EN LOS BARRIOS DEL CONURBANO LA FARMACIA FUNCIONA COMO UN CENTRO PRIMARIO DE LA SALUD EN EL QUE LOS VECINOS TIENEN MUCHA CONFIANZA

Con una vasta experiencia en el rubro farmacéutico, Sandra Prieto, vicepresidenta la cámara de Farmacias de sur del gran buenos aires (CAFASUR) y protesorera de FACAF aseguró que en el conurbano “se valora muchísimo la actividad. Para los vecinos la farmacia es el centro primario de atención, o sea cuando en el barrio hay un problema de salud se consulta primero con el farmacéutico y por eso tenemos que estar muy preparados, saber hasta dónde llegamos con nuestros conocimientos y derivar cuando los casos son más serios. Los pacientes confían muchísimo en el farmacéutico”.

Desde muy pequeña Prieto conoció su verdadera vocación. “Mis juegos desde pequeña eran con frascos imaginando que creaba remedios. Cuando tuve que decidir mi carrera universitaria no dudé. Estudie en La Plata Farmacia porque fusionaba química, biología y medicina, todo lo que me apasionaba” admite la profesional, quién obtuvo su título con apenas 23 años y enseguida comenzó a ejercer en Quilmes “su Patria chica”.

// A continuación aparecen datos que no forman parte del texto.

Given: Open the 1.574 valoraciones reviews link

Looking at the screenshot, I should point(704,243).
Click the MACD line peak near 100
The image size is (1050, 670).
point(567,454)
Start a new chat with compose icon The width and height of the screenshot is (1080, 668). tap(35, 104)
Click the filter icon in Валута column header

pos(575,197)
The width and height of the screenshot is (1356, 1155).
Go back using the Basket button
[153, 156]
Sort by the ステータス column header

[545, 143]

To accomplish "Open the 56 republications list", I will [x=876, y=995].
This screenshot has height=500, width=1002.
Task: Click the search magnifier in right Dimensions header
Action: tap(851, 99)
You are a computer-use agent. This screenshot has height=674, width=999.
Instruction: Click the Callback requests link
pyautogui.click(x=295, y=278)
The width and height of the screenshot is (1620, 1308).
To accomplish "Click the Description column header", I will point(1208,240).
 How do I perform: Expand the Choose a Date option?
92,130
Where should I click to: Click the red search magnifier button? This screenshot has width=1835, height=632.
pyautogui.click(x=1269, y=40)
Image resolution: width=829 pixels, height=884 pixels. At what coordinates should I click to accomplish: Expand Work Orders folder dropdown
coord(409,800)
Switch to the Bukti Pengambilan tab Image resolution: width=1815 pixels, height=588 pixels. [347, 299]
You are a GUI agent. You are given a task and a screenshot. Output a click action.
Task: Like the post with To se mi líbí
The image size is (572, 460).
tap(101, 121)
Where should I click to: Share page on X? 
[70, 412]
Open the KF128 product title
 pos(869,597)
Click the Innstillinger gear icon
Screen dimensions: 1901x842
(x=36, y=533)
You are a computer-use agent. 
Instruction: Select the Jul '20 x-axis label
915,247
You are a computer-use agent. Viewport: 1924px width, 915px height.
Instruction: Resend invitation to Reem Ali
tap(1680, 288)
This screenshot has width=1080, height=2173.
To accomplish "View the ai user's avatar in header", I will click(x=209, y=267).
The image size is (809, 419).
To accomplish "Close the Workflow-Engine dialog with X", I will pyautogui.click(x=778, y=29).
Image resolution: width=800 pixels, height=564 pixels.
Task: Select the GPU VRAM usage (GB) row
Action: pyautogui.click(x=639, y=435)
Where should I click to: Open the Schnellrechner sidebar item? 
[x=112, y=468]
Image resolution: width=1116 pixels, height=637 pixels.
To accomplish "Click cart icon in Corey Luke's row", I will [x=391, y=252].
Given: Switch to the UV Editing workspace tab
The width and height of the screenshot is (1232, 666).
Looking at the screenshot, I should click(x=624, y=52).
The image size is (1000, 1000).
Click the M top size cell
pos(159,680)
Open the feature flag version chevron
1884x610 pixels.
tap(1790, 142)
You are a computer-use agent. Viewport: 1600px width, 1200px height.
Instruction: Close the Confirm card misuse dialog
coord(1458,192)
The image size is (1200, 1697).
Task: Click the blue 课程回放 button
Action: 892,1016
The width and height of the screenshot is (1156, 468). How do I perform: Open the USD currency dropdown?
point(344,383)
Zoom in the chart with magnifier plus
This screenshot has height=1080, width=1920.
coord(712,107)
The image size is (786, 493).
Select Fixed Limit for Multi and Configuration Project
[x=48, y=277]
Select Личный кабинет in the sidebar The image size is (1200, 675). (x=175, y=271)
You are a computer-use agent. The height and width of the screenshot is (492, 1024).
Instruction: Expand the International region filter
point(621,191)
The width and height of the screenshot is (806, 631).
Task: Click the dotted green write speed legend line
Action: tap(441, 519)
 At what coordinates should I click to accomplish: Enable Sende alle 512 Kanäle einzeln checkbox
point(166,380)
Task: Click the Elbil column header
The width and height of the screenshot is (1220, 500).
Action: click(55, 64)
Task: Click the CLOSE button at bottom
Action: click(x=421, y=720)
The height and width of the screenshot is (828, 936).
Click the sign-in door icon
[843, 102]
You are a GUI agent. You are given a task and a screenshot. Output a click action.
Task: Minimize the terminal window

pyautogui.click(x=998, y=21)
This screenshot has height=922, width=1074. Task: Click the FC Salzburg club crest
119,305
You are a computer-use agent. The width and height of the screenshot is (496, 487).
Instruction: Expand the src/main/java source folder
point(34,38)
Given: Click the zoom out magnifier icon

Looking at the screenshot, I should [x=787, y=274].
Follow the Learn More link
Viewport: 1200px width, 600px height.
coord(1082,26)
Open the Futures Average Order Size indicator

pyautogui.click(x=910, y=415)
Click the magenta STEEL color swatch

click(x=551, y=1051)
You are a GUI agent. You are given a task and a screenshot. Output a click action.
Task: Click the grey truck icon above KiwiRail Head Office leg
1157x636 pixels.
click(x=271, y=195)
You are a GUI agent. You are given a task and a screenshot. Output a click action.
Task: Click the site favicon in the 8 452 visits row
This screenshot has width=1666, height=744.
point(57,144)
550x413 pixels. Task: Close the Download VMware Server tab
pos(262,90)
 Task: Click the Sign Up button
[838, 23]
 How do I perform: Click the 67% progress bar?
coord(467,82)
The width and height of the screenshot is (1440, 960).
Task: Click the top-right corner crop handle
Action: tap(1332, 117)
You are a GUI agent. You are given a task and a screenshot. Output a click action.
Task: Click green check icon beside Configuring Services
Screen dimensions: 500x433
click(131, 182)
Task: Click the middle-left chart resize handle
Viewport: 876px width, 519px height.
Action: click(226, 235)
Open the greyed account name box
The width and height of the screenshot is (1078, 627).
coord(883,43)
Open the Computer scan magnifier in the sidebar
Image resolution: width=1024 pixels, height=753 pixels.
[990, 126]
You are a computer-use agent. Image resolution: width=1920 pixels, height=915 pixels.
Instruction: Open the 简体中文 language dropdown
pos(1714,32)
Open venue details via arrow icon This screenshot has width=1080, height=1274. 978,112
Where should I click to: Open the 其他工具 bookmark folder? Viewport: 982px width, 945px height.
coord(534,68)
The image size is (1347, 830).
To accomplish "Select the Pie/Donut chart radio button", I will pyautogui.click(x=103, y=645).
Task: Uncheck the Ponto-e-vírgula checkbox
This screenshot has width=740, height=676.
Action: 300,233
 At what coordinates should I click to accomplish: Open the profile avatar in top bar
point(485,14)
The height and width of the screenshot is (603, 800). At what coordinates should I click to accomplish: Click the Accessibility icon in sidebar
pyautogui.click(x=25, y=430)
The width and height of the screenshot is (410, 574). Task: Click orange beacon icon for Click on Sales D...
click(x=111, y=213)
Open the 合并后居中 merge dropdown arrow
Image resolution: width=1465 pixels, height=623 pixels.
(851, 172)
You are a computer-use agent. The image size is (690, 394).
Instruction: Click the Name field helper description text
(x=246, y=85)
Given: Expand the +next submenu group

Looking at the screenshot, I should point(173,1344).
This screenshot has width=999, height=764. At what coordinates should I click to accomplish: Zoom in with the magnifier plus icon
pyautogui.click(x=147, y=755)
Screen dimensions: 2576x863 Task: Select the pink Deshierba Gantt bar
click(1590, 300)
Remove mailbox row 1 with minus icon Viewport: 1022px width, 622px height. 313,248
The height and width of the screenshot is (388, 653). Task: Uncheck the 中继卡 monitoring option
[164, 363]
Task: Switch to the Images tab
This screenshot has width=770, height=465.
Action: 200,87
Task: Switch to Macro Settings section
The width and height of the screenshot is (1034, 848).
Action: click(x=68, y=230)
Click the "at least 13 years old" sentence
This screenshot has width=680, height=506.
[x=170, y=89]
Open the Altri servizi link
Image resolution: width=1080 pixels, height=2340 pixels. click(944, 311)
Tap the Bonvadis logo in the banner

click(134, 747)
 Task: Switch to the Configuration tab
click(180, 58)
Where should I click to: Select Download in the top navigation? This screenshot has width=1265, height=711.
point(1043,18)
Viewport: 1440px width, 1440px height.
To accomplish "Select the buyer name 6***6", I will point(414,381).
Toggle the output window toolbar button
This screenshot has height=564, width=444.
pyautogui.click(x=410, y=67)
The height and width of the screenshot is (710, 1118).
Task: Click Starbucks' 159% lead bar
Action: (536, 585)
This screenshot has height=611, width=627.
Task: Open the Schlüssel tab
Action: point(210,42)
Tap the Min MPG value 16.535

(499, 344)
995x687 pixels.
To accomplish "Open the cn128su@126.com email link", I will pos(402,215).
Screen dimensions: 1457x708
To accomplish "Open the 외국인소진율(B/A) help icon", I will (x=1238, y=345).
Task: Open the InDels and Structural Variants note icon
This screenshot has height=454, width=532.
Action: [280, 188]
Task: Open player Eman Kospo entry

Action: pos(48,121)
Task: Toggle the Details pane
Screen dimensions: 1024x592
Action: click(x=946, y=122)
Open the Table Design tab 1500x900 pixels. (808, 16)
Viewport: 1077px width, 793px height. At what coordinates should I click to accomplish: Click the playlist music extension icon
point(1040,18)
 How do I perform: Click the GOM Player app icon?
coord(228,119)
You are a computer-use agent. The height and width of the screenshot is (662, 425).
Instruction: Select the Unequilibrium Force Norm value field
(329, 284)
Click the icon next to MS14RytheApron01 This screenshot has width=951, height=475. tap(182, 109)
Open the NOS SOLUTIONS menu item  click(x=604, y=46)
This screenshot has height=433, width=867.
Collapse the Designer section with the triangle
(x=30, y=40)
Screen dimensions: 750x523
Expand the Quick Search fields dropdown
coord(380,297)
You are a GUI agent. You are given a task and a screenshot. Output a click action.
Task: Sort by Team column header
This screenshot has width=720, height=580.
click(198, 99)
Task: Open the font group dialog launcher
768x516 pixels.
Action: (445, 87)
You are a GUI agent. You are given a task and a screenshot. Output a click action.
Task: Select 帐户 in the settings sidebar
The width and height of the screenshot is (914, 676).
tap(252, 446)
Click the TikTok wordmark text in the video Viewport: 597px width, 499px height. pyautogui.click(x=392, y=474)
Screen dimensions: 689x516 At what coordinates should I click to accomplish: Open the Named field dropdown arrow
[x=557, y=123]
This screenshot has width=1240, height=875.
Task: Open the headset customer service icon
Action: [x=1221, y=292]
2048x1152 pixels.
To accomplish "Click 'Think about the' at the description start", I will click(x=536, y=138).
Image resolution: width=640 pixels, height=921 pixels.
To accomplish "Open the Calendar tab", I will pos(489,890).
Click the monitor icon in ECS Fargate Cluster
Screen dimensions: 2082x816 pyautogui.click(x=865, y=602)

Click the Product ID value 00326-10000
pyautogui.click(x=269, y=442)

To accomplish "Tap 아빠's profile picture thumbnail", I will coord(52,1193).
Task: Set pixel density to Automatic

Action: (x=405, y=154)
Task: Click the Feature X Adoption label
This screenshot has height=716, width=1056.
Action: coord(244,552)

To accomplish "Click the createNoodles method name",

La profesional completó su formación entonces en la farmacia más grande de Quilmes. Recuerda que la propietaria fue creadora de la CAFASUR y participó desde el inicio de la FACAF. “Fui formada dentro de un criterio especial que reconoce a la farmacia como un centro de salud y una empresa el mismo tiempo. Y cuando hablamos de empresa fuerte significa responder siempre las necesidades de los pacientes, contar permanentemente con un buen stock y variedad de medicamentos, así como una atención de excelencia”.
En un repaso por su carrera, que ya acumula 36 años de dedicación, Prieto reconoce que “siempre” mantuvo muy fuerte los conceptos de la farmacia preparadora. “Mis primeras experiencias fueron en laboratorios de preparaciones y cuando me independicé y tuve mis propias farmacias, la investigación en laboratorio fue lo más importante”.
En ese sentido explicó que la actividad farmacéutica preparadora o también conocida como elaboración de recetas magistrales tuvo un notable crecimiento durante la pandemia por COVID-19. La profesional citó a modo de ejemplo la demanda en preparaciones requeridas por los médicos, como Ibuprofenato Ihnalatorio o Ivermectina.

“La farmacia preparadora toma una parte de la medicación que la industria desecha porque no es redituable económicamente o porque son dosis que no les interesa comercializar, son los que se llaman medicamentos huérfanos. En estos casos la farmacia se encarga de elaborar el producto de manera personalizada, siempre con receta médica. Por ejemplo suelen indicar la combinación de dos o tres drogas en un mismo medicamento que los laboratorios no producen. Se trata de una farmacia especialista para lo cual en la provincia de buenos aires existen buenas guías prácticas y protocolos que reglamentan este trabajo, de manera que los profesionales médicos y los pacientes pueden estar muy tranquilos con relación al trabajo magistral que realizamos”.
“El trabajo entre el médico y el farmacéutico, el intercambio de ideas o conocimientos ha crecido muchísimo durante la pandemia y esta unión beneficia muchísimo a los pacientes con más y mejores prestaciones para su salud. Estamos conectados todos los farmacéuticos magistrales y también con un grupo importante de médicos que requieren de preparaciones, realizan consultas y hasta proponer fórmulas”.

En su querido Quilmes, Prieto tiene una especial relación con sus clientes. “En un repaso no puedo olvidar que recién recibida vacuné a chiquitos que hoy son padres y traen a sus hijos. Con todos ellos establecimos una relación muy directa y casi que conocemos sus historias clínicas desde siempre. La farmacia también es un lugar de reunión. A veces simplemente los vecinos pasan a saludar, para contarnos sobre un problema o simplemente nos preguntan si necesitamos algún mandado. Esto nos nutre el alma permanentemente” explicó la farmacéutica.

En esa zona sur del Gran Buenos Aires, la profesional explicó que los beneficiarios de PAMI son quienes más contacto tienen con su farmacia de confianza. “Aun en épocas complicadas en las que se generan retrasos en el pago de las obras sociales, siempre mantuvimos la cobertura de las prestaciones con un sector de la población que tanto necesita de la farmacia. Muchas de esas personas hace más de 30 años que confían en nosotros y nuestro primer compromiso es protegerlos”.